SAN FRANCISCO (Reuters) - Arm Holdings (ARM) expects its share of the global market for data center central processing units to surge to 50% by the end of the year, up from about 15% in 2024 with gains driven by the boom in artificial intelligence, a senior executive said.
Arm's CPUs are often used as a "host" chip inside of an AI computing system and act as a kind of traffic controller for other AI chips. Nvidia, for example, uses an Arm-based chip called Grace in some of its advanced AI systems which contain two of its Blackwell chips.
Arm's tech in many cases offers lower power consumption than rival processors made by Intel and Advanced Micro Devices, Mohamed Awad, Arm's infrastructure chief, told Reuters.
As AI data centers use huge amounts of electricity, Arm's chips have become increasingly popular among cloud computing companies.
Awad added that data center chips often use more of Arm's intellectual property and the company typically receives "a lot higher aggregate royalty rate" than chips for less complex devices.
UK-headquartered Arm, which is 90% owned by Japan's SoftBank Group, does not make chips itself but sells the fundamental building blocks and other intellectual property to cloud computing companies and firms like Apple and Nvidia to use to design chips for laptops, smartphones and data center processors.

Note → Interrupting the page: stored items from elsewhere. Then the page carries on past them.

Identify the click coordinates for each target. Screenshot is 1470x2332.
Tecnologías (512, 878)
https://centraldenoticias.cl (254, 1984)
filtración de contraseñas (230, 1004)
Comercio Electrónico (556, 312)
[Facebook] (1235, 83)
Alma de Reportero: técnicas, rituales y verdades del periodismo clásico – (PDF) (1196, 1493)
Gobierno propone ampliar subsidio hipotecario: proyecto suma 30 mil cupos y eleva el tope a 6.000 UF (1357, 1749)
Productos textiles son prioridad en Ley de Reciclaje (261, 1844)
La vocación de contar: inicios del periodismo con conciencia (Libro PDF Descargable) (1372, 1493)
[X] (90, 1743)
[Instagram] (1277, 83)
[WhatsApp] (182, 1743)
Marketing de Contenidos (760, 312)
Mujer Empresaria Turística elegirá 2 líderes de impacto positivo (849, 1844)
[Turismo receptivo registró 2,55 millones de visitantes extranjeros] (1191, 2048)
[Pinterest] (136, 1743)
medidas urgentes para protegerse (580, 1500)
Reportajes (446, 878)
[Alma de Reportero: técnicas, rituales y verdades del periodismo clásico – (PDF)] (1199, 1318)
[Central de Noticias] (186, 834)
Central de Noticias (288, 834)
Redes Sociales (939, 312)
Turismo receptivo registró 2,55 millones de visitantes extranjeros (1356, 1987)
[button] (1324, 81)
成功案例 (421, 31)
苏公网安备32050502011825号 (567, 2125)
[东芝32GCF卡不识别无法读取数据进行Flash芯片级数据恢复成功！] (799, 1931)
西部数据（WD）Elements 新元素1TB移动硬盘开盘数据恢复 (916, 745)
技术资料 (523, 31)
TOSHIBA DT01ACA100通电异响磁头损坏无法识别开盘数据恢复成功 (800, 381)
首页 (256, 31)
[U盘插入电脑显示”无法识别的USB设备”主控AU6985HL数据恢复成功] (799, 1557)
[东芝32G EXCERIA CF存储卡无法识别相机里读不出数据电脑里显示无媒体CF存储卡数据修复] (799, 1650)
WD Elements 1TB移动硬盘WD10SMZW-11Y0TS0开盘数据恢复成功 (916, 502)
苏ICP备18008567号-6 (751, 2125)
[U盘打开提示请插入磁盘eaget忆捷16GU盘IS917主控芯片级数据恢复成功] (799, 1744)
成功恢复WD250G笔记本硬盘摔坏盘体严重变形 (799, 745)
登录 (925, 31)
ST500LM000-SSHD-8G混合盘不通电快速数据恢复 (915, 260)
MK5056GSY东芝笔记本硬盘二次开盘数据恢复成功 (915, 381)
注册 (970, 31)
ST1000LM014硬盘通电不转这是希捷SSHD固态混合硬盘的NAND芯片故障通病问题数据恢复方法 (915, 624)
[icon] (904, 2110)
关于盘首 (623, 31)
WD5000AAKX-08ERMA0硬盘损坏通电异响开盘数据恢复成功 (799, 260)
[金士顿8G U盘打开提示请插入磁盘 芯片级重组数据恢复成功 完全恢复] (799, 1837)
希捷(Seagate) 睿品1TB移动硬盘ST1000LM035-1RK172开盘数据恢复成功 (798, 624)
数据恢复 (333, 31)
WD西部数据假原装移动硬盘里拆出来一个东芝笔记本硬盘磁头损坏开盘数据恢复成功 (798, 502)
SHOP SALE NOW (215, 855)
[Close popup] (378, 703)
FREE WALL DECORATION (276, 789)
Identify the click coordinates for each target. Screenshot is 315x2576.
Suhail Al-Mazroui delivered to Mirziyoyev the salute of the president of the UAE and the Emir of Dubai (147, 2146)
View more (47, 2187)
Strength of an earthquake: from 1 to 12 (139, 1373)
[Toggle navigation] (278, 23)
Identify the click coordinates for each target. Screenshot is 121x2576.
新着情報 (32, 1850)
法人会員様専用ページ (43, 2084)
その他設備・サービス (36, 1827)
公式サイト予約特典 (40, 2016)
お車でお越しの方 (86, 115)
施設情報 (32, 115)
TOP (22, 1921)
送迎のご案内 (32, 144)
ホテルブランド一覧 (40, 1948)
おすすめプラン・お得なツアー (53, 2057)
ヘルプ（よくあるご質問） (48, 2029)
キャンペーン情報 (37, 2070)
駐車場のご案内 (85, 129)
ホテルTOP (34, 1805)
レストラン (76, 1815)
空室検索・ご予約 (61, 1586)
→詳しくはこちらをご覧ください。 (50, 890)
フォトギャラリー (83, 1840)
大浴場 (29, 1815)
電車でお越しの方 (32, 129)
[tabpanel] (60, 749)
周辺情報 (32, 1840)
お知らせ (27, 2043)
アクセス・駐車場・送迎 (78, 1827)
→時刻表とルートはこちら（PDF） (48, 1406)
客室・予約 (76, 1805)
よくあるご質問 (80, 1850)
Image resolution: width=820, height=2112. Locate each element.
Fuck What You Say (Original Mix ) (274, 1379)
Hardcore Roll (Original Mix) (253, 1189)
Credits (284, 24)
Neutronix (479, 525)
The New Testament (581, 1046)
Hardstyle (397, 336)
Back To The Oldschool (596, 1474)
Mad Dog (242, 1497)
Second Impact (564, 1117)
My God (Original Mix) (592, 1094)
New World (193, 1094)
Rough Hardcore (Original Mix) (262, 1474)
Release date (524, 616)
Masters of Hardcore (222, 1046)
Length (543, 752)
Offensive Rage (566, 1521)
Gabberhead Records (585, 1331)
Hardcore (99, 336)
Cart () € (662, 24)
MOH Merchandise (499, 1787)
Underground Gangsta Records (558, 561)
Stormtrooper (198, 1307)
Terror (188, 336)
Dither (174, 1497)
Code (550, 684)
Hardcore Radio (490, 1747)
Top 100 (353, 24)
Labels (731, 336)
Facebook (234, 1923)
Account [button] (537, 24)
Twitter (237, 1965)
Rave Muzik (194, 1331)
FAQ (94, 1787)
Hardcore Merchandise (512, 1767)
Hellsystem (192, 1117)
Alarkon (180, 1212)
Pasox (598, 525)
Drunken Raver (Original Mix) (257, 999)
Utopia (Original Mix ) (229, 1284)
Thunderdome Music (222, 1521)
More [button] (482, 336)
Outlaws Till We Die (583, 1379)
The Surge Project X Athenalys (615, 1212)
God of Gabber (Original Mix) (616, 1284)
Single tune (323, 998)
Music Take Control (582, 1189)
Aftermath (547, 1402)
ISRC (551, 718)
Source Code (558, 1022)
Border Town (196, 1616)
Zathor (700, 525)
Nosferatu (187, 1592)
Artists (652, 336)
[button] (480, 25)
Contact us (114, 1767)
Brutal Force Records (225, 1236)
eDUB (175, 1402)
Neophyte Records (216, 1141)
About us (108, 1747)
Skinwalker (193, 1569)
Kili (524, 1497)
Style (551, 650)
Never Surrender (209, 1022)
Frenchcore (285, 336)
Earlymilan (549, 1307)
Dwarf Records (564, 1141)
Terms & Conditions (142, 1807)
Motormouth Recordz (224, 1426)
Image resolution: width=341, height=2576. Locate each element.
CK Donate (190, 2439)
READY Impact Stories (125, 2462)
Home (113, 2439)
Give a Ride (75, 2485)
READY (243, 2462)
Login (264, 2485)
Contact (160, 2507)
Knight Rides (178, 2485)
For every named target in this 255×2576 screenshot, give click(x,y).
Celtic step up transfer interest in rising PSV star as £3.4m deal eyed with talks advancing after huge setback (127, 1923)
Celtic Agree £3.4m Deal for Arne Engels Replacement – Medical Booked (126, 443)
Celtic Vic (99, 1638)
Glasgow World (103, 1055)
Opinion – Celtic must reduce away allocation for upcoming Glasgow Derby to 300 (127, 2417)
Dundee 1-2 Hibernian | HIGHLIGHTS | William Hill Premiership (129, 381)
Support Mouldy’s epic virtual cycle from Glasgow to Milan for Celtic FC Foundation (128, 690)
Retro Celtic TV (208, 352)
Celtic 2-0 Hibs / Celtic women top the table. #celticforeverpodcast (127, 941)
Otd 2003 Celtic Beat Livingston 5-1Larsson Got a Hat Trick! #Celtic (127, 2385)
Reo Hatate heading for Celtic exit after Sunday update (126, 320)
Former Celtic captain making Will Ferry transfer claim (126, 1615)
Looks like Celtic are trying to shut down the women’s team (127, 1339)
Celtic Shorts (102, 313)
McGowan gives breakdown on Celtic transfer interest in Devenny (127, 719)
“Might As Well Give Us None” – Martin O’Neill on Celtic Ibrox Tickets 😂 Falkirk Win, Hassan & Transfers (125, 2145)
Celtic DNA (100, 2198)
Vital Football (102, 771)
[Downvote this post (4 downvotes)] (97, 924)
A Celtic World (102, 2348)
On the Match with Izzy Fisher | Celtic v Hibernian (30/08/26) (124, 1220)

Arm generates revenue by billing companies for a license to use its tech and collects royalty payments for each chip sold.
It struggled to make headway in the lucrative data center market for nearly two decades as switching over from the once-dominant x86 chips made by Intel and AMD means clients have to rewrite software as well as change up parts of hardware.
"We've gotten to the point where software is actually being developed for Arm first and foremost," said Awad.
Amazon.com has designed in-house data center CPUs with Arm tech that accounted for more than half of the capacity for chips it added over the last two years, Amazon said in December.
Alphabet's Google and Microsoft have also made Arm-based data center chips, though their efforts are more recent than Amazon's.